The process of searching for a patch is a matter of minutes for a single bug. This is an encouraging piece of evidence that this research will have an impact for practitioners.

For the sake of open science and reproducible research, our code and experimental data are publicly available on Github ExperimentalData (2016), AstorCode (2016), and NopolCode (2016).

The remainder of this paper is organized as follows. Section 2 provides the background of test-suite based repair and the dataset. Section 3 presents our experimental protocol. Section 4 details answers to our research questions. Section 5 studies three generated patches in details. Section 6 discusses our results and Section 7 presents the related work. Section 8 concludes this paper and proposes future work.

2 Background

In this paper, we consider one kind of automatic repair called test-suite based repair. We now give the corresponding background and present the dataset that is used in our experiment.

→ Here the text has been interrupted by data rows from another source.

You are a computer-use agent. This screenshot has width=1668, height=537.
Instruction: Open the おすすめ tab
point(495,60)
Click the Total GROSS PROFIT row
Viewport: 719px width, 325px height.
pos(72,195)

2.1 Overview of Automatic Repair Techniques

We briefly give an overview of automatic repair. For a survey on the field, we refer the reader to Monperrus (2015). There are two families of repair techniques: offline repair consists of generating source code patches, online repair, aka runtime repair, consists of modifying the system state at runtime to overcome failures. The latter is the direct descendant of classical fault tolerance. Automatic repair techniques use a variety of oracles to encode the expected behavior of the program under repair: the notable oracles are test-suites, pre- and post-conditions, formal behavioral models and runtime assertions. In the experiment presented in this paper, the considered benchmark makes us considering offline patch generation using test suites as oracles.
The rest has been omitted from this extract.